Brioche. Beautiful, buttery brioche bread.
After living in the South for a few years, I definitely developed an affinity for this buttery bread. Forget about plain ‘ole white sandwich bread! They do it right down South! This enriched French bread is a staple down there!
Whether they are making a sandwich, french toast, or hamburger buns, you can be sure that brioche will be the bread of choice. And I have to say that I agree 100%!
A lot of butter in a bread recipe can have a dying affect. No one likes a dry buns so I am always on the lookout for new enriched dough recipes to try out but this recipe is one that I make over and over. It has enough butter in it to give it a bit of a rich flavor but not enough to dry them out.
These are light but firm enough to hold a burger filled with your choice of fillings.
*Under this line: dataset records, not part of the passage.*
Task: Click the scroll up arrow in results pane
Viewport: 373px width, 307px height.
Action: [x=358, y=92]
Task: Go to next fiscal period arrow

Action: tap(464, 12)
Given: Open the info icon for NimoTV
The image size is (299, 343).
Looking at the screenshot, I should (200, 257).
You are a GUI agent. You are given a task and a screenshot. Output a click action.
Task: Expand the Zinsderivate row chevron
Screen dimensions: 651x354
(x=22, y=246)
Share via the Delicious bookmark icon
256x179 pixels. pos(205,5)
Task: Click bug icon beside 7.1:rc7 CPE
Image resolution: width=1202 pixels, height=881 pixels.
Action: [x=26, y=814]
They would also be fantastic toasted with some ham and swiss cheese!
One thing I love about making these is that I can start the dough early in the morning, when everyone else is still in bed and I have some down time. Then, after the first proof and shaping, I just pop them into the fridge until late afternoon. They finish their second proof on the counter and bake up so quick! They also freeze well for up to 3 months!
Light Brioche Buns
Prep time: 20 mins
Cook time: 16 mins
Yield: Eight 4-inch to 5-inch burger buns
Recipe adapted from the New York Times
- 1 cup warm water
- 3 tablespoons warm milk
- 2 teaspoons active dry yeast
- 2½ tablespoons sugar
- 1 large egg, lightly beaten
- 3 cups bread flour
- ⅓ cup all-purpose flour
- 1½ teaspoons salt
- 2½ tablespoons unsalted butter, softened
- 1 egg, lightly beaten, for brushing
- Black and white sesame seeds and/or poppy seeds (optional)
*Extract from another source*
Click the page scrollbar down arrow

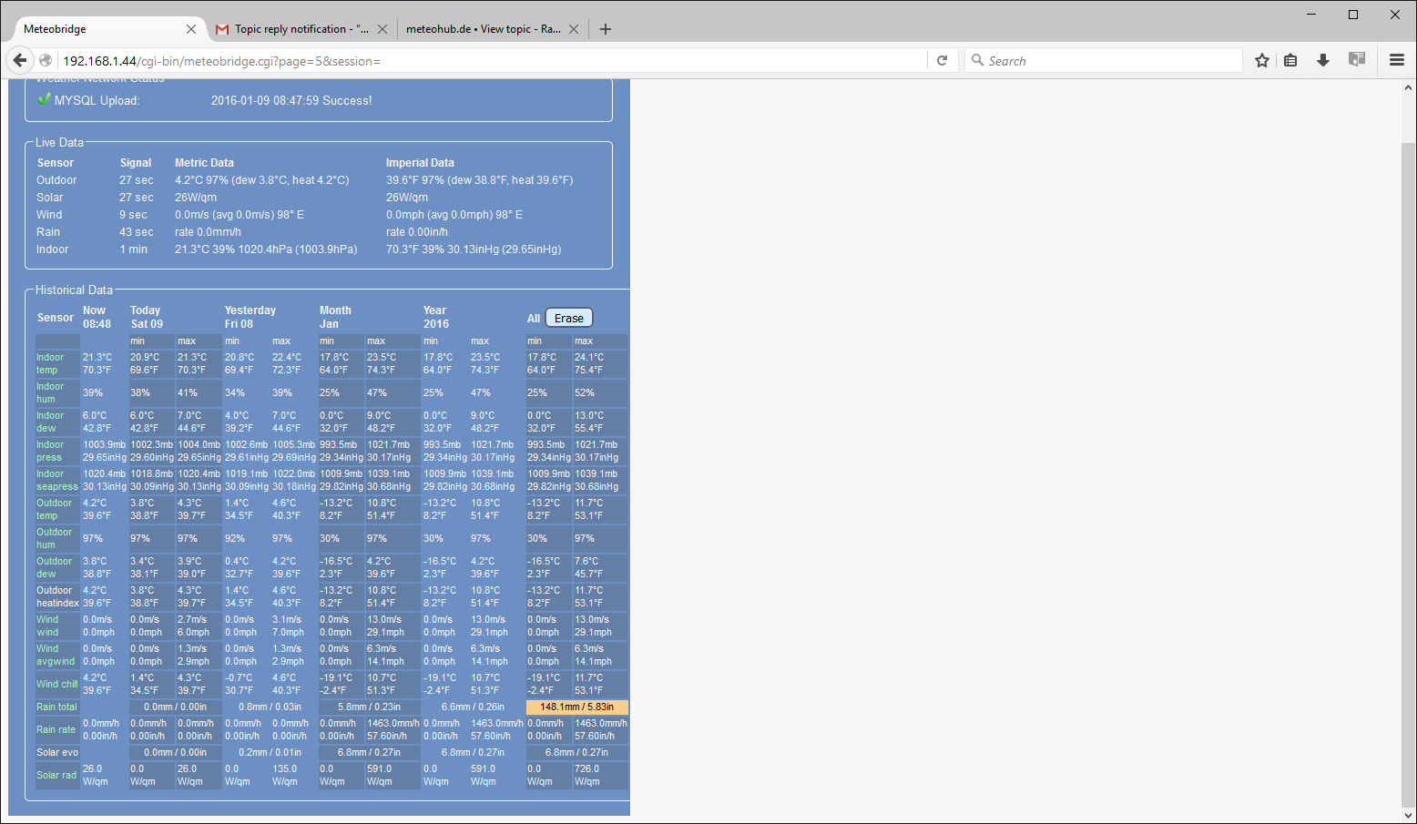1408,816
- In a measuring cup, combine one cup warm water, the milk, yeast and sugar. Let stand until the mixture is foamy, about five minutes.
- In a large bowl, combine both flours with the salt. Add the butter to the flour mixture and rub into the flour using your fingers or a pastry cutter, until it looks crumbly. Stir in the yeast mixture and the beaten egg until it forms a dough. Scrape dough onto clean, floured countertop. Knead until smooth and elastic, about 8 to 10 minutes. You want the dough to remain slightly tacky so do not add too much additional flour. The more flour you add, the tougher the buns will be.
- Shape the dough into a ball and return it to the bowl. Cover with plastic wrap or a kitchen towel and let rise in a warm place until doubled in bulk, 1 to 2 hours.
- Line a baking sheet with parchment paper. Using your dough scraper or sharp knife, divide dough into 8 equal parts. Flatten each ball slightly with your palm and pull the corners and sides all together tightly, tucking the dough in so that it forms a tight skin on the bun. Gently roll each ball and arrange two to three inches apart on the lined baking sheet. Cover loosely with a piece of plastic wrap lightly coated in nonstick spray and place in the refrigerator for up to 12 hours. About 2 ½ hours before you are ready to serve the buns, remove them from the refrigerator and let warm to room temperature and finish rising. They should double in size in 1 to 2 hours.
- Set a large pan of water on oven floor. Preheat the oven to 400 degrees. Beat the remaining egg and brush on top of buns. Sprinkle with poppy seeds, pressing them in gently to adhere. Bake until the tops are golden brown, about 15 to 16 minutes. Transfer to a wire rack to cool.